“Who’s to say that love needs to be soft and gentle?”
BDSM used to be a pretty taboo topic—until the godawful Fifty Shades of Grey exploited it as an artless debacle. But back in 2002, it was a pretty foreign topic in cinema, often used as a raunchy joke if it appeared at all. Secretary, directed by Steven Shainberg (Rupture, Hit Me) and starring Maggie Gyllenhaal and James Spader, could have been either a sermonizing condemnation of the subject matter or a gratuitous exploitation of it; but the way the movie respects the relationship it portrays elevates this from the drivel that usually surrounds the topic. And with great writing and great performances from both leads, this is a fascinating portrait of how a real relationship with BDSM aspects could develop.
The movie opens with Lee Holloway, a young woman institutionalized for self-harming, being released from the institution and back into her family’s care. It’s clear that her self-harming ways are not behind her, as she still does it to alleviate stress. She gets her first job as a secretary for Mr. Grey, a young lawyer. Mr. Grey soon recognizes the signs of self-harm in Lee and sees in her a kindred spirit, and their work relationship evolves into something markedly less professional. All the while, Lee is trying to have some semblance of a normal relationship with her childhood friend and boyfriend Peter—which she finds very unfulfilling.
Why do you cut yourself, Lee? … Is it that sometimes the pain inside has to come to the surface and when you see evidence of the pain inside, you finally know you’re really here? Then, when you watch the wound heal, it’s comforting. Isn’t it?

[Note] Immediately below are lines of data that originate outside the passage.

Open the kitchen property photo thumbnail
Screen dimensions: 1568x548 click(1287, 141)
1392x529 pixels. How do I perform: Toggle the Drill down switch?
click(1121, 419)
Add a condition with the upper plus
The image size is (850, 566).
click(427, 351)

What makes Secretary really work as a movie are all of the little details that make the relationship and character development more believable. Mr. Grey isn’t some suave sex fiend who opens Lee’s eyes to a different world—he’s a conflicted man filled with self-loathing and surrounded by broken relationships. He doesn’t want his dominant desires. And, at first, Lee doesn’t want her submissive desires. But, as is usually the case with relationships that feature BDSM, the submissive holds all the power to make the relationship work. It’s ultimately Lee’s fragile personality that moves the relationship forward and brings it from office shenanigans in the dark to true romance. And Mr. Grey is just as transformed as Lee by the end of the story. I wasn’t sure what to expect going into the movie; but by the end, I was cheering for them.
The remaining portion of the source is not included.